The book suggests a switch of variables. Let $t=e^{\frac{x}{2}}$. And so $x=2\ln(t)$. The antiderivative transforms into:
$$\displaystyle \int \frac{2}{t^2+2t+5} \mathrm dt$$ Here is my first doubt.Where came from the $2$ in the numerator?
Then,
$$\displaystyle 2\int \frac{1}{t^2+2t+5} \mathrm dt=2\int \frac{1}{(t+1)^2+4} \mathrm dt$$
And finally my main doubt.
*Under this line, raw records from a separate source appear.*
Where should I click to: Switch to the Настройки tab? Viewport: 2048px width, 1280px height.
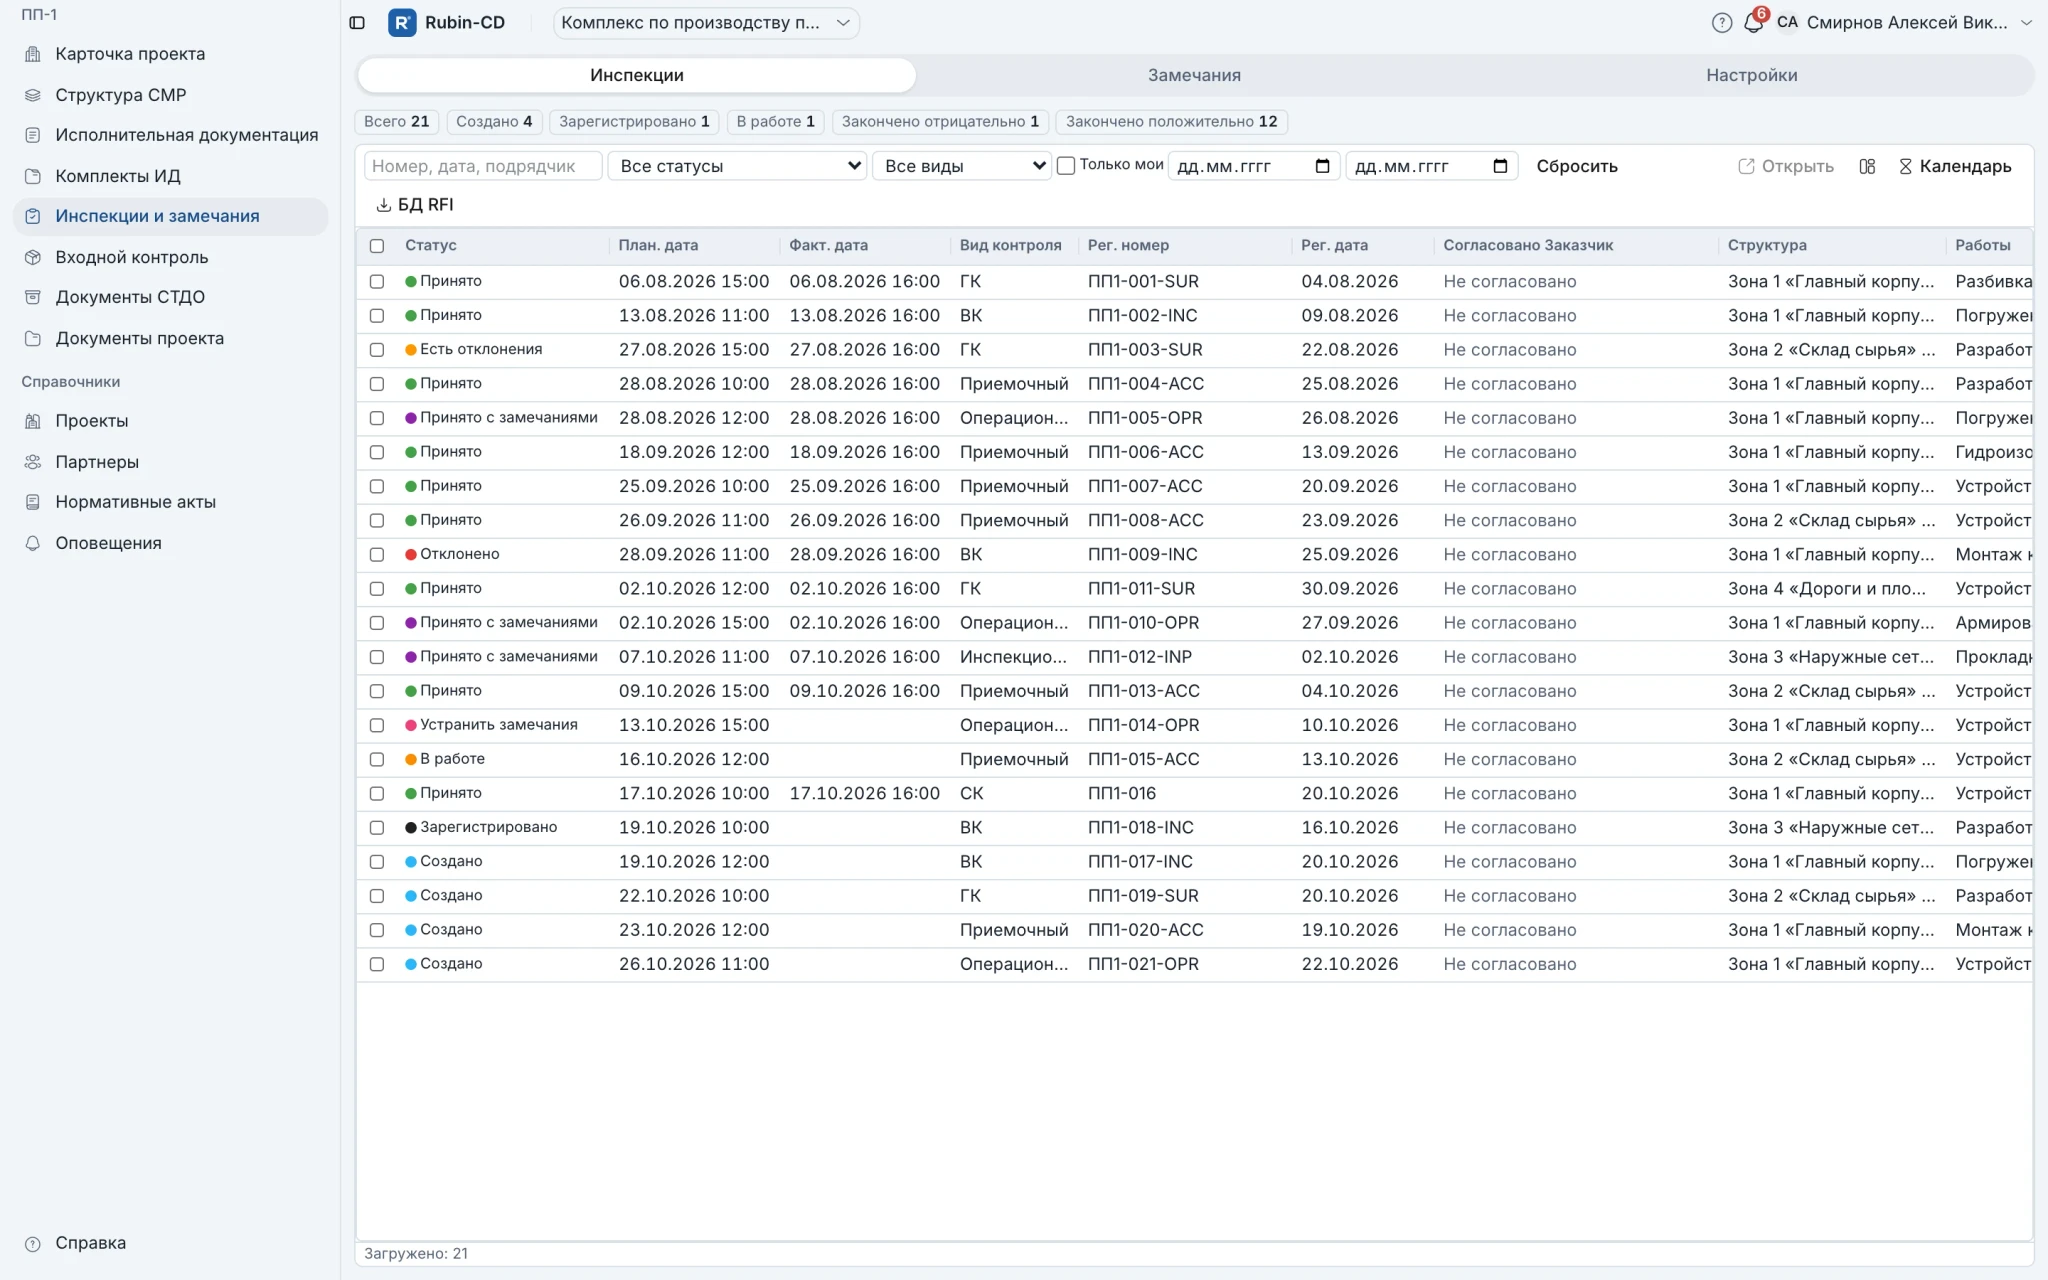pyautogui.click(x=1751, y=75)
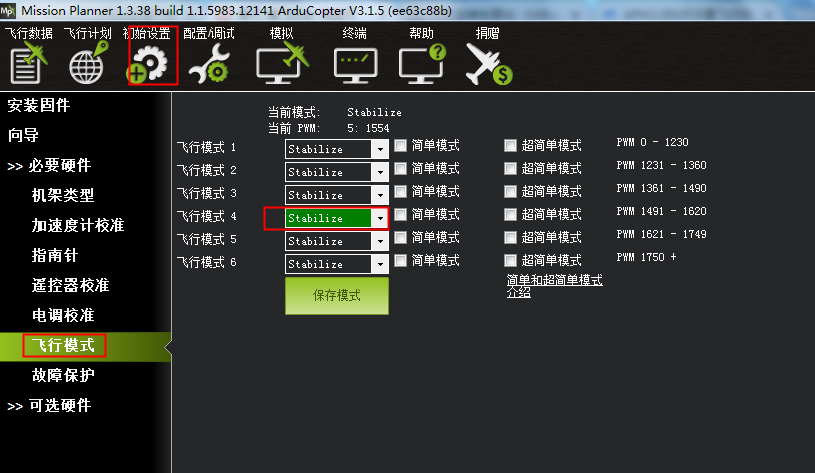Open the highlighted 飞行模式 4 dropdown
The height and width of the screenshot is (473, 815).
(x=336, y=218)
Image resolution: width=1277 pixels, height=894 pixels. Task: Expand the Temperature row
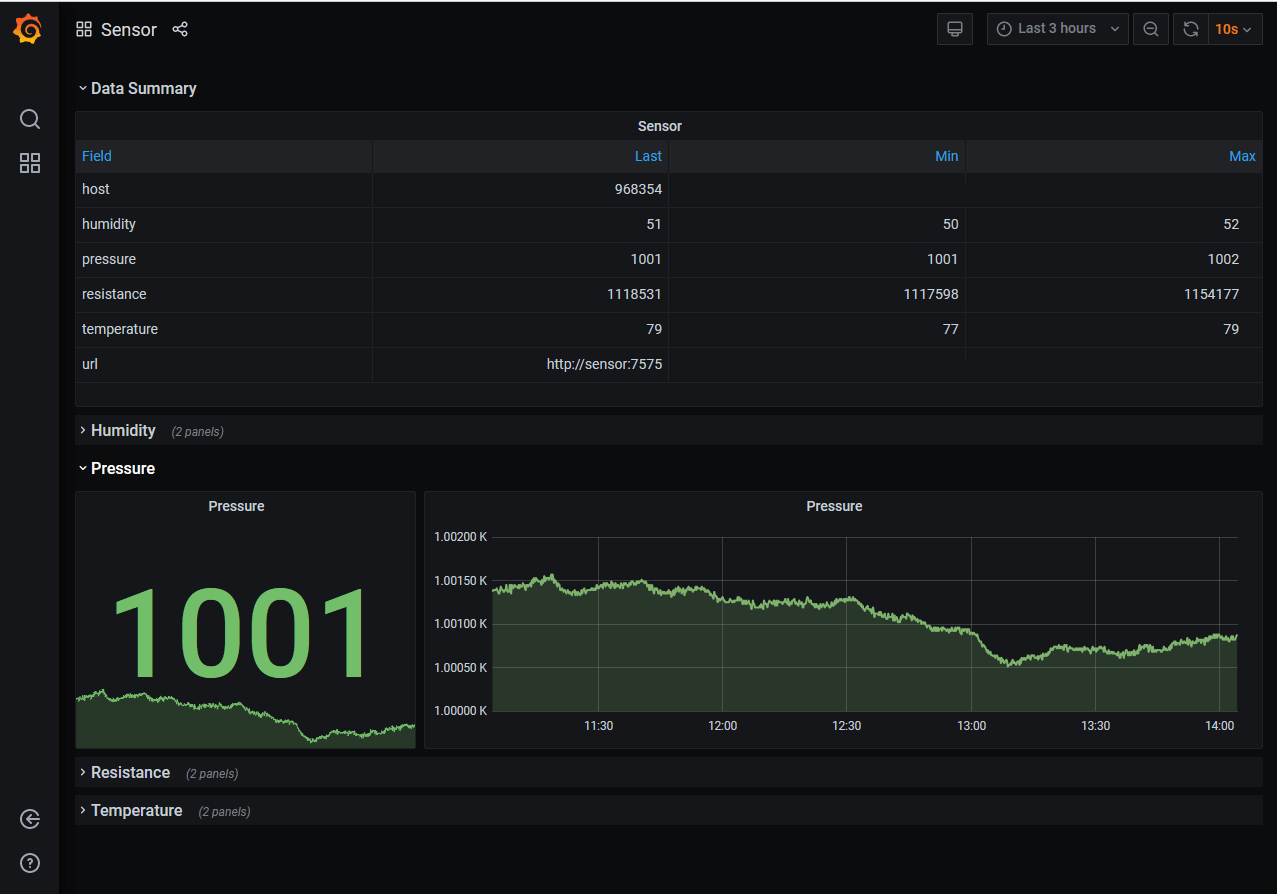tap(136, 810)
How can one obtain,
$$\frac{1}{2} \int\frac{1}{1+(\frac{t+1}{2})^2} \mathrm dt$$
The antiderivative is $\displaystyle \tan^{-1}\frac{1}{2}(e^{\frac{x}{2}}+1)+C$ which is different from what Wolfram presents.The Wolfram result was: $$-\tan^{-1}(\frac{2}{e^{\frac{x}{2}}+1})+C$$
Thanks for the help.
First doubt: from $x=2\ln(t)$ you get $dx=2dt/t$, and here comes out the $2$.
Second doubt:from $(t+1)^2+4$, you get $4[\frac{(t+1)^2}{4}+1]=4[(\frac{t+1}{2})^2+1]$
Third doubt: take into account the known relation $\arctan(x)+\arctan(1/x)=\pi/2$ for $x>0$.